Ela sabia que
desde o começo havia algo diferente. Tentava chamar a atenção do seu pai, mas
nada adiantava. Houve tentativas extremas como aprender sozinha a tocar violão.
Um talento provavelmente herdado dele. Não. Nem isso adiantou. Mas, Tudo bem. A
vida segue sua rotina. E daí que seu pai não liga para ela? Já não faz mais
falta mesmo. Tantas tentativas frustradas e nenhum “eu te amo” ou palavras de
afirmação. Tudo isso havia matado sua esperança de ter um relacionamento com
seu pai. “Sou mais uma boca para alimentar” pensava ela. Tinha inveja das suas
amigas cujos pais conversavam com elas. Não conseguia entender esse universo de
aceitação entre um pai e uma filha. A auto piedade sempre presente: “Por que
ele não me ama? Por que essa distância? O que eu fiz de errado?” Por vezes ela
pensava que seu erro foi ter nascido menina. “Ah, se eu fosse um menino, tudo
seria diferente!” Será?
De repente
a tragédia. Ela consegue ver apenas o seu lado da história. A sua dor. Uma
tragédia que abala a vida de todos e mudará para sempre a sua vida. Ela e seu
pai. Antes o que os unia era um teto em comum. Agora nem mais isso. “Como ele
pôde me abandonar agora?! Por que não era ele naquele caixão? Por que ela –
minha segurança, a única pessoa que me amava? Ele não faria falta!” Ah, tantas
vezes ela pensou assim!
A partir
daí as coisas só pioraram. O que era indiferença agora virou ódio. O que era
apenas um hematoma virou uma grande ferida, sangrando sem parar, doendo, um
câncer. Ódio – era isso o que sentia pelo seu pai. Brigas, gritos, ofensas,
silêncio. Uma nova família para ele. Um filho. Finalmente um menino. E a ferida
crescendo e apodrecendo. “Eu queria que você morresse! Tenho vergonha de ser
sua filha!” gritava ela. Mas por trás daquela fachada de ódio existia uma
menina querendo ser amada e aceita por seu pai. “Por que simplesmente não posso
ter um pai?”
Anos
perdoando, caindo, odiando, perdoando de novo, se ferindo, odiando, chorando,
sentindo dor, perdoando novamente. Um ciclo aparentemente sem fim. Tudo o que
ela queria era ser amada, recuperar o passado e ser a filhinha do papai.

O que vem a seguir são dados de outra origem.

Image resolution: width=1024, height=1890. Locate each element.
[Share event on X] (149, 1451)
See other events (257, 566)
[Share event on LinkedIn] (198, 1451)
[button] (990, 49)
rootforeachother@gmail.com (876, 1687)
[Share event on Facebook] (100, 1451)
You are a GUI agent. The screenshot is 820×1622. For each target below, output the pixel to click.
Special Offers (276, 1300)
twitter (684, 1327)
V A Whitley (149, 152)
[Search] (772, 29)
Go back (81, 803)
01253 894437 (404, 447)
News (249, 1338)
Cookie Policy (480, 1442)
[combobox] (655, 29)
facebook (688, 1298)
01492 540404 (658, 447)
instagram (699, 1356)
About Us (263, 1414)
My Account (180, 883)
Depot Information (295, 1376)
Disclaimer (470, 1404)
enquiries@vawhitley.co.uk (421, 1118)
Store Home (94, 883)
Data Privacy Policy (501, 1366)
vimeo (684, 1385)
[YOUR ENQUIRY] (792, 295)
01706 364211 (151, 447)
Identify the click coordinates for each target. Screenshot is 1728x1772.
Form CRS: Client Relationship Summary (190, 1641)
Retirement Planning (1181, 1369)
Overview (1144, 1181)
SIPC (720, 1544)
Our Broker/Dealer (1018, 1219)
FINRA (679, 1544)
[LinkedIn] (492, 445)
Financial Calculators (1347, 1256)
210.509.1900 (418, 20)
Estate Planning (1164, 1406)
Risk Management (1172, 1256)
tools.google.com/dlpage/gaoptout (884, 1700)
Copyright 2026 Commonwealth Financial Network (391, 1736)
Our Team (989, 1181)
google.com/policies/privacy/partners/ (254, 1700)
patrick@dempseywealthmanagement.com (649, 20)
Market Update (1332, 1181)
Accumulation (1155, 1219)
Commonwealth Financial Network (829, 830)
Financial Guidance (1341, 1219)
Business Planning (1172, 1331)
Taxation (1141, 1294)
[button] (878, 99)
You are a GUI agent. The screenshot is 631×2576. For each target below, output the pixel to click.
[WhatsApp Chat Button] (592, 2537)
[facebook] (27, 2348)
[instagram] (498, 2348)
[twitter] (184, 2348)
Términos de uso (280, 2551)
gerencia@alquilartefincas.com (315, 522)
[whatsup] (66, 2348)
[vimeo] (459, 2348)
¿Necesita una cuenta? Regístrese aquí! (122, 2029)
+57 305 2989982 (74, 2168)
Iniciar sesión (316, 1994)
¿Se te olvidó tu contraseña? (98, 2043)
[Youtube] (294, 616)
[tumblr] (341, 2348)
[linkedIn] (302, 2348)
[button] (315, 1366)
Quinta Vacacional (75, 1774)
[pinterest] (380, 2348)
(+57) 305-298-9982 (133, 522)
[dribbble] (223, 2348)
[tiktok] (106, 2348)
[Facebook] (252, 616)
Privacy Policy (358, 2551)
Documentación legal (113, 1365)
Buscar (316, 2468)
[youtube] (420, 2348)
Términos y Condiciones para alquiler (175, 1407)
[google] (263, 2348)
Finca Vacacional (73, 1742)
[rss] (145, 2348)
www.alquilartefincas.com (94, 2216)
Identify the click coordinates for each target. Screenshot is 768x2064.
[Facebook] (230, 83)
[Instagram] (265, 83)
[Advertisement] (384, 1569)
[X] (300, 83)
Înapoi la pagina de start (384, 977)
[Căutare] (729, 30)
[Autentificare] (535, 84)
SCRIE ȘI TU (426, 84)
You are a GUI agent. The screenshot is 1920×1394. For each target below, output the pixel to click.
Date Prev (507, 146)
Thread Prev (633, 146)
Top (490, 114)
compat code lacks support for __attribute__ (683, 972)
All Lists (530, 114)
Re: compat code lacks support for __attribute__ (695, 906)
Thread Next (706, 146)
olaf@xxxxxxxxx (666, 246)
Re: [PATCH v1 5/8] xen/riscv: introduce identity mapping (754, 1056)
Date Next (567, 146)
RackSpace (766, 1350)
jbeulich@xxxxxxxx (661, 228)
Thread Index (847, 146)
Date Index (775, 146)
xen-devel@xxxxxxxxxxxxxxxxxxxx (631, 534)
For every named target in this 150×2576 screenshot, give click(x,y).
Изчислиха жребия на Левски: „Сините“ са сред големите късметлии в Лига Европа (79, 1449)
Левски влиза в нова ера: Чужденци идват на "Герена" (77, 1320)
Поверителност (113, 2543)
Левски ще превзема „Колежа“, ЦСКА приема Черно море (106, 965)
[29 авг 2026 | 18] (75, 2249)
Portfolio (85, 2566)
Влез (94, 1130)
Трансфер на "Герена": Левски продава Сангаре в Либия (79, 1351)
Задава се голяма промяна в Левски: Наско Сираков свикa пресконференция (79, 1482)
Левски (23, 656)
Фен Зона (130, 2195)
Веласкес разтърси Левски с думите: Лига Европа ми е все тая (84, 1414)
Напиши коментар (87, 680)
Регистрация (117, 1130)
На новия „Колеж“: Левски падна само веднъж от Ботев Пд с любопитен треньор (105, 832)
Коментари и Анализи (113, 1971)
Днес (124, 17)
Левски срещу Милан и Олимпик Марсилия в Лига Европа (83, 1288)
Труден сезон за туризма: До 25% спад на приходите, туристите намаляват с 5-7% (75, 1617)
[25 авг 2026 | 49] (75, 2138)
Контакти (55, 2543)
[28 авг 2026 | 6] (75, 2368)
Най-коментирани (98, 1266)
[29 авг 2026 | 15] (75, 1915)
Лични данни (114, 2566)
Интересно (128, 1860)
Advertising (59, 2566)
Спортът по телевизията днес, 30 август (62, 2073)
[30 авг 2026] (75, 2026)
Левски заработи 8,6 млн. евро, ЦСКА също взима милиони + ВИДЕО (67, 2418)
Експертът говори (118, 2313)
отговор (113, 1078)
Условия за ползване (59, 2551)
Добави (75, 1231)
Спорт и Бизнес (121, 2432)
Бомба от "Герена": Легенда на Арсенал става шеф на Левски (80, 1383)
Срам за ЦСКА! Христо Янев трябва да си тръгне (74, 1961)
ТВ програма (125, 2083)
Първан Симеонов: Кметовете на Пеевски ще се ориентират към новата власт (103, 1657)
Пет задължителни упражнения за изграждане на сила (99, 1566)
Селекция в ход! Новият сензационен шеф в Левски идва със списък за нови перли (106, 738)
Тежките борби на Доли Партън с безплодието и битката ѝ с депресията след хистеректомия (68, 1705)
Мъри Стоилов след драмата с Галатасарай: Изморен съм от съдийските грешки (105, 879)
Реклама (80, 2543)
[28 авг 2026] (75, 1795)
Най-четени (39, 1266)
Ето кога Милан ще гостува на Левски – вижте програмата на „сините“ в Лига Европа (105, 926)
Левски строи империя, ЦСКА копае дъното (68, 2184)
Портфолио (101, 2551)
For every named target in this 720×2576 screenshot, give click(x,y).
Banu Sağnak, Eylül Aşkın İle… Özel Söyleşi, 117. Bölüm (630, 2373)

Conversar, cantar juntos, tocar violão juntos, andar abraçados, ver orgulho nos
olhos do seu pai. Mas nada disso jamais acontecerá. É apenas um sonho distante
de um passado que nunca aconteceu. Não se pode mudar o passado, não é?
Dias se
passaram, estações mudaram, ela mudou.
Uma visita dando início ao milagre do perdão. Ela não sabia qual seria
sua reação ao ver seu pai novamente. Um ano sem se falar e a última vez que se
falaram foi para machucar um ao outro. Seu estômago se contorce de nervosismo
até que ela se vê frente a frente com seu pai. Ela e seu pai. Tanta dor entre
os dois. Tanta necessidade de um ser amado pelo outro. Escamas caem de seus
olhos e pela primeira vez ela vê um ser humano ali na sua frente. Seu pai – um ser
humano. Cabelos brancos, rosto envelhecido, marcas de sofrimento. Sim, ele
sofreu também, afinal a tragédia abalou sua vida profundamente. Ela olha para
seu pai e sente amor, paz. Pela primeira vez em tantos anos – talvez a primeira
vez em toda a sua vida.
A
humanidade de seu pai acerta em cheio a sua face. Um ser humano que sofreu,
chorou, sentiu dor, não soube como amar, que errou. Mas afinal, ela também não
tinha feito todas essas coisas? Ela mesma também não errou e muito? Ela percebe
que um laço de humanidade e imperfeição os une. Sim, eles são parte um do
outro. Ela pensa “Ele é parte da minha raiz. Eu vim dele. Meu progenitor.” De
repente ela se reconhece nele – a voz para cantar, os dedos nas cordas do
violão, dizem até que seu sorriso parece com o dele. “Sim, eu me vejo nele e o
vejo em mim. Sou sua filha!” Naquele momento seu coração sussurra as palavras
que tantas vezes dissera antes, mas sem realmente querer vivê-las: “Eu te
perdôo.” Um momento em que cordas de dor e ódio são arrebentadas, a ferida é
curada e seca, deixando apenas uma cicatriz. Quando toda a sujeira foi embora
no momento em que as palavras de perdão saíram de seu coração, o amor pôde
entrar. Ela olhou para aquele ser humano à sua frente e o amou. No final da
visita ela o abraçou e disse as palavras que tanto sonhou em dizer:” Eu te amo!”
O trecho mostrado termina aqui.